Pull out every line of the rows below that contains the word "Where", and copy each one in full.
*** SUPPLIED INFORMATION ***
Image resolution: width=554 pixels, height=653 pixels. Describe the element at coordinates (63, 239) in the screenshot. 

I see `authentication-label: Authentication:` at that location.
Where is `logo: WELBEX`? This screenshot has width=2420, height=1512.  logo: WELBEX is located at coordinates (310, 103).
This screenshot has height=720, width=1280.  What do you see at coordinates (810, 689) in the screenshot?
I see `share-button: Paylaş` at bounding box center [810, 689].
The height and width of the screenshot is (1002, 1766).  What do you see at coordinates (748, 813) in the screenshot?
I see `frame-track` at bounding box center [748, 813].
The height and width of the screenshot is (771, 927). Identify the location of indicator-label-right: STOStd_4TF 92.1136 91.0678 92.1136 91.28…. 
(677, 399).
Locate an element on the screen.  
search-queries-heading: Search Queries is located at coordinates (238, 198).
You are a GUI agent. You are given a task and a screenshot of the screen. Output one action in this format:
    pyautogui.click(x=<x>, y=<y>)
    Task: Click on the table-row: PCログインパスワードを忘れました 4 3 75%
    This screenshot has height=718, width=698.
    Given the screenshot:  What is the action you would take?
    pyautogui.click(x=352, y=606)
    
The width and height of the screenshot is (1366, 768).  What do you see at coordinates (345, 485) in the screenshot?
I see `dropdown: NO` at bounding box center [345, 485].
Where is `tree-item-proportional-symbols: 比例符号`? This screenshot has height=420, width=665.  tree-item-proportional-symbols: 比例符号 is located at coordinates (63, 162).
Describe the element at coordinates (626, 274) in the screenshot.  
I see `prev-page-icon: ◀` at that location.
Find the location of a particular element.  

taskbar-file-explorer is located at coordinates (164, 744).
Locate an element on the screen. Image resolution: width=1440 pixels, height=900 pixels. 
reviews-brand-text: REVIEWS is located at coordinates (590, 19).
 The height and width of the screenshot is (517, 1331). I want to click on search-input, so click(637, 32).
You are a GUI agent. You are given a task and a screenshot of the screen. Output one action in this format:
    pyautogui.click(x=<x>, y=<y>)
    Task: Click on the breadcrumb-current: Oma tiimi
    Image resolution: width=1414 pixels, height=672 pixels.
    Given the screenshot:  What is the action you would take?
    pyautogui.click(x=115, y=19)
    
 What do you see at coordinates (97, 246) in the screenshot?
***
**RESULT OF THE EXERCISE**
Where is `logo: WELBEX`? This screenshot has width=2420, height=1512.  logo: WELBEX is located at coordinates (310, 103).
Where is `tree-item-proportional-symbols: 比例符号`? This screenshot has height=420, width=665.  tree-item-proportional-symbols: 比例符号 is located at coordinates (63, 162).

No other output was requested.